JAYAPURA, SUARAPAPUA.com— Ketua ULMWP Benny Wenda, mengakui pembebasan kapten pilot Philips Mehrtens asal Selandia Baru, yang dilakukan kelompok TPNPB Ekianus Kogeya ada di luar kendalinya.
Para pejuang Tentara Pembebasan Nasional Papua Barat (TPNPB) di bawa pimpinan Kogeya menculik Mehrtens pada tanggal 7 Februari setelah ia mendaratkan sebuah pesawat penumpang komersial kecil Susi Air di Kabupaten Nduga, Pegunungan Papua.
Pihaknya kemudian membakar pesawat itu dan menuntut pemerintah Selandia Baru untuk bernegosiasi secara langsung untuk membebaskan Mehrtens.
Wenda mengatakan kepada RNZ Pacific bahwa ia tidak membenarkan tindakan TPNPB itu itu dan menyerukan agar mereka membebaskan pilot tersebut secara damai.
Ia mengakui bersimpati kepada rakyat Selandia Baru dan keluarga Merhtens, namun ia menegaskan bahwa situasi ini merupakan akibat dari penolakan Indonesia untuk mengizinkan Komisioner Hak Asasi Manusia PBB untuk mengunjungi Papua Barat.

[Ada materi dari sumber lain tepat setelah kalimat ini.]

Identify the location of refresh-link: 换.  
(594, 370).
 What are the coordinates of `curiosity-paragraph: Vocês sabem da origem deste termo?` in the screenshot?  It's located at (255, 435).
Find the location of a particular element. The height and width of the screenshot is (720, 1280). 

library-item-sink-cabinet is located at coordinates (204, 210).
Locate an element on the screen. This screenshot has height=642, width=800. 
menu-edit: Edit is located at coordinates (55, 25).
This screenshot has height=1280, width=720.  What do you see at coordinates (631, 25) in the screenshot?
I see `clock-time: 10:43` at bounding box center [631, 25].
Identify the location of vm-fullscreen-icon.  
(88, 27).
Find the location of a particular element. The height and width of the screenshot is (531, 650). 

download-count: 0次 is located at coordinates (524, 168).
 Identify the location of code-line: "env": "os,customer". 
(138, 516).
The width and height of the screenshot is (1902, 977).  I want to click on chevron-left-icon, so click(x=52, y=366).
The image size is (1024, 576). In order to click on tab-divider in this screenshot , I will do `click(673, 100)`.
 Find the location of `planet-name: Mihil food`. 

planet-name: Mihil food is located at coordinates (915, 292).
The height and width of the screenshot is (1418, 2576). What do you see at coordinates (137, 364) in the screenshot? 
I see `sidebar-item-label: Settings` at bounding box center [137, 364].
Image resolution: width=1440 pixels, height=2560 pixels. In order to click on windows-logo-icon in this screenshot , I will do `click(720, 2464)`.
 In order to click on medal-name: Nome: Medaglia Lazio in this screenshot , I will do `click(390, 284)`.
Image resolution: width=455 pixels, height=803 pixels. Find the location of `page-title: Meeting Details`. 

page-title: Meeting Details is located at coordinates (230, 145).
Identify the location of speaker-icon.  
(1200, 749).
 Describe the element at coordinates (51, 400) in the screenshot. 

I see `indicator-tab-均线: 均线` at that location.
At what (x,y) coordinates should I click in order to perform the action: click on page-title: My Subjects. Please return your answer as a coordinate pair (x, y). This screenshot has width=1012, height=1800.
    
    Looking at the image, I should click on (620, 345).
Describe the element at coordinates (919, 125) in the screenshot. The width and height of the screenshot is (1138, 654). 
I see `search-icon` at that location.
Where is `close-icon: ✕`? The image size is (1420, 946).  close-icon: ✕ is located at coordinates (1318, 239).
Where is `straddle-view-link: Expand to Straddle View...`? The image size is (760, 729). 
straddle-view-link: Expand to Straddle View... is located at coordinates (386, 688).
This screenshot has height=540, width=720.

“Karena tempat di mana kejadian ini terjadi adalah tempat di mana ratusan ribu orang mengungsi sejak tahun 2018 hingga sekarang, yaitu di Nduga, termasuk Intan Jaya, Maybrat dan juga Oksibil. Jadi apa yang terjadi saat ini adalah peringatan bagi Indonesia untuk mengizinkan kunjungan Komisaris Tinggi PBB yang telah mereka abaikan selama tiga tahun terakhir ini. Kami tidak bermusuhan [dengan Selandia Baru]. Kami sangat baik dengan mereka,” kata Wenda.
“Selandia Baru adalah pendukung yang sangat kuat bagi Papua Barat. Saya tidak berpikir kelompok [TPNPB] dapat membahayakan pilot kecuali jika Indonesia menggunakan situasi ini untuk membahayakan. Itulah yang menjadi perhatian saya.”
Ia mengatakan bahwa Indonesia harus mempertimbangkan tuntutan TPNPB.